From the entries below, transcribe exactly the lines between the line holding "Instruction: Select the Lasso tool" and the line holding "Task: Click the vertical", inclusive; skip all other lines.

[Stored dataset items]
■ ■ ■
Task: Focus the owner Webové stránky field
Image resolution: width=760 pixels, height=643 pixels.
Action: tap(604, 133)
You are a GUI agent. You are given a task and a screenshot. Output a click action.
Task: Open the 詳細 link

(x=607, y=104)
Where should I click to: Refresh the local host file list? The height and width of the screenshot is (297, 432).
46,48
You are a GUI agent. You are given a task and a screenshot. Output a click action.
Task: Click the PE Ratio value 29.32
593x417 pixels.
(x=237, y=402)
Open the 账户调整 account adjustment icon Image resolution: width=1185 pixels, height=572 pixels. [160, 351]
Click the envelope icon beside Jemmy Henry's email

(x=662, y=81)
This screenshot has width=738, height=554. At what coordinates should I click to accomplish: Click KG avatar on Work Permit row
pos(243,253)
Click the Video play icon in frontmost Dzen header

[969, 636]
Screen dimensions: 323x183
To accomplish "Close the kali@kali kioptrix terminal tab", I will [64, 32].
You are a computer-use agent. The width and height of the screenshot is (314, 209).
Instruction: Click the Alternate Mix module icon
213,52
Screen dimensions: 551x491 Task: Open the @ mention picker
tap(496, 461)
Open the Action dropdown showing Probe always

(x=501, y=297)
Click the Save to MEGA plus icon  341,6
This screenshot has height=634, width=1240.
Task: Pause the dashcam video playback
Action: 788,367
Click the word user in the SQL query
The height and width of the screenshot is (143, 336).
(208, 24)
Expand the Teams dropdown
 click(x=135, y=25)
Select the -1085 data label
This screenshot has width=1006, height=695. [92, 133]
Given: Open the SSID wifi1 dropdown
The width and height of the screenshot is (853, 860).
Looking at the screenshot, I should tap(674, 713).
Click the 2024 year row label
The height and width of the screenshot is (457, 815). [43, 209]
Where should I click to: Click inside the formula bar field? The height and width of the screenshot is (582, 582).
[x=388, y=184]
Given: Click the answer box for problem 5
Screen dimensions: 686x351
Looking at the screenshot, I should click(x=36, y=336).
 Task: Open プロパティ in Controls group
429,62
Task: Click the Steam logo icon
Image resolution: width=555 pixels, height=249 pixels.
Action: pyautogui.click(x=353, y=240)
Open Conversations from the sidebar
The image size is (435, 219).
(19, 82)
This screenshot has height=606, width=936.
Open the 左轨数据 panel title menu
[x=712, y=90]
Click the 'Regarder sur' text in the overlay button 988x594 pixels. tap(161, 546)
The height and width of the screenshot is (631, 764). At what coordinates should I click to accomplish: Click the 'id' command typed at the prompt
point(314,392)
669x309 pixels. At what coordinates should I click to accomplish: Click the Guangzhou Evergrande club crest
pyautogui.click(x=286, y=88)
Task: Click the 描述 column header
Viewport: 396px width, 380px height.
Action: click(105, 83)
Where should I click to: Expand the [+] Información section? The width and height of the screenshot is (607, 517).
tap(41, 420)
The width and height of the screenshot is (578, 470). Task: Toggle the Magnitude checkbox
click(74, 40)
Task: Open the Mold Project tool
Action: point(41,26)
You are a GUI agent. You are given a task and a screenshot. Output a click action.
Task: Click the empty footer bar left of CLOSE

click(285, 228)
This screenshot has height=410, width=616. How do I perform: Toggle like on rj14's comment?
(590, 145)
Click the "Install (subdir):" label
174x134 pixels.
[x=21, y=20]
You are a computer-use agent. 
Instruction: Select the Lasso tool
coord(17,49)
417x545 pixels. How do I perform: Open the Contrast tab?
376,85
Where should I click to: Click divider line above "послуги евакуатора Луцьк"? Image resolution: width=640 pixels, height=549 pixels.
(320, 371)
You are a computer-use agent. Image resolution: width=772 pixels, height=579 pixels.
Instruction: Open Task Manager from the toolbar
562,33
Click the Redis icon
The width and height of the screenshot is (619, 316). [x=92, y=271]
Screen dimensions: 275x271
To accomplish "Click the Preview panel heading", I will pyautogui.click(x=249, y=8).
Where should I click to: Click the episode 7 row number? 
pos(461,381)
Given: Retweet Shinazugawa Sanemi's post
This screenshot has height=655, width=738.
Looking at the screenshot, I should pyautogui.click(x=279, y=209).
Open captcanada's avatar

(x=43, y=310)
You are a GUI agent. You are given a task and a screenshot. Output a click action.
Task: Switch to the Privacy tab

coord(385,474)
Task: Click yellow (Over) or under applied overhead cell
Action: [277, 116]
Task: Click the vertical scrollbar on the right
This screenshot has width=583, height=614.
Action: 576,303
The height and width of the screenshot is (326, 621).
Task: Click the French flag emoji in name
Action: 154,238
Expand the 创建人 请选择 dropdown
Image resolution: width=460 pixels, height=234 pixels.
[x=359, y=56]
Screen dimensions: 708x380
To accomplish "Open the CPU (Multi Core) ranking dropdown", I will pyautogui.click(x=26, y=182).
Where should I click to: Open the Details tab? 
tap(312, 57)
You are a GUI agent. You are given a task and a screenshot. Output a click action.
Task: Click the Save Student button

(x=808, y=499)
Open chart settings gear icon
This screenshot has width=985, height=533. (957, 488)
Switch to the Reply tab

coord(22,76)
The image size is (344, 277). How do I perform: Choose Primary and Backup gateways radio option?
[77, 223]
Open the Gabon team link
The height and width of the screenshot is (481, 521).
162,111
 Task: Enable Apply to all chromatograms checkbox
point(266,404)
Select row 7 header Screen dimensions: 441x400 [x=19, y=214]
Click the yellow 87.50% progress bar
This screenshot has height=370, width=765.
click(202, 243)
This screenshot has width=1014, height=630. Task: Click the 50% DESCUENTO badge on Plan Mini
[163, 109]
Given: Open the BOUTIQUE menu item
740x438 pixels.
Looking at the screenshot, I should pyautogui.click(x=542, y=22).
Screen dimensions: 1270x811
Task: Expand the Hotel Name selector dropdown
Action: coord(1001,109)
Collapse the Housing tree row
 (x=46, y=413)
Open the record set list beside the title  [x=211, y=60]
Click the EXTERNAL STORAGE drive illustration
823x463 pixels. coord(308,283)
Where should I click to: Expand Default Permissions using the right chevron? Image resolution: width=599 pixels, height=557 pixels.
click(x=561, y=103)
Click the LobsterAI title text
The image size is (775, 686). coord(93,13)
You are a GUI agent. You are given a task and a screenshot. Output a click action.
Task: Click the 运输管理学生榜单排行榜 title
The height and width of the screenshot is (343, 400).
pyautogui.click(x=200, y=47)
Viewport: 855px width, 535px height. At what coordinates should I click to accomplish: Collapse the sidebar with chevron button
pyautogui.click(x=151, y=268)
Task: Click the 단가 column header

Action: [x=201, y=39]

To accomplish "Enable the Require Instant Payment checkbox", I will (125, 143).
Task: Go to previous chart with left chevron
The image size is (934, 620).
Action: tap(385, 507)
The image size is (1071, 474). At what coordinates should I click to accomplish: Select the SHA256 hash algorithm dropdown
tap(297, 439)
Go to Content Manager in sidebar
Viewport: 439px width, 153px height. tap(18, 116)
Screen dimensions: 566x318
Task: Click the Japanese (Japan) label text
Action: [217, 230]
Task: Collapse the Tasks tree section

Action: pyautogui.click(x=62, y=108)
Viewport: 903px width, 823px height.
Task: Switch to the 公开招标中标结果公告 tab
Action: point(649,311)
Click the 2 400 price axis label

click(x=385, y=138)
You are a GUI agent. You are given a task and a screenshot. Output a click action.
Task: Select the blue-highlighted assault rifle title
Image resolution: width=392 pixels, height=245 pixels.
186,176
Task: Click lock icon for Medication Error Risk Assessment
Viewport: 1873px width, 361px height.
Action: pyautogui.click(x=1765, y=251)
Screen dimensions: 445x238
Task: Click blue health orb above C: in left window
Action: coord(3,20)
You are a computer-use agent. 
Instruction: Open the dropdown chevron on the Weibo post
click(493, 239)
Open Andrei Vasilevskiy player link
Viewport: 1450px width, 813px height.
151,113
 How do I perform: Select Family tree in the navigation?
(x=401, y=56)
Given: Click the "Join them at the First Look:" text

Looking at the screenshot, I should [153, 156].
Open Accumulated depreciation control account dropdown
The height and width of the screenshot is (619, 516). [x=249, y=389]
■ ■ ■
### Result for this exercise
Instruction: Select the Lasso tool
coord(17,49)
417x545 pixels. How do I perform: Open the Contrast tab?
376,85
Where should I click to: Click divider line above "послуги евакуатора Луцьк"? Image resolution: width=640 pixels, height=549 pixels.
(320, 371)
You are a computer-use agent. Image resolution: width=772 pixels, height=579 pixels.
Instruction: Open Task Manager from the toolbar
562,33
Click the Redis icon
The width and height of the screenshot is (619, 316). [x=92, y=271]
Screen dimensions: 275x271
To accomplish "Click the Preview panel heading", I will pyautogui.click(x=249, y=8).
Where should I click to: Click the episode 7 row number? 
pos(461,381)
Given: Retweet Shinazugawa Sanemi's post
This screenshot has height=655, width=738.
Looking at the screenshot, I should pyautogui.click(x=279, y=209).
Open captcanada's avatar

(x=43, y=310)
You are a GUI agent. You are given a task and a screenshot. Output a click action.
Task: Switch to the Privacy tab

coord(385,474)
Task: Click yellow (Over) or under applied overhead cell
Action: [277, 116]
Task: Click the vertical scrollbar on the right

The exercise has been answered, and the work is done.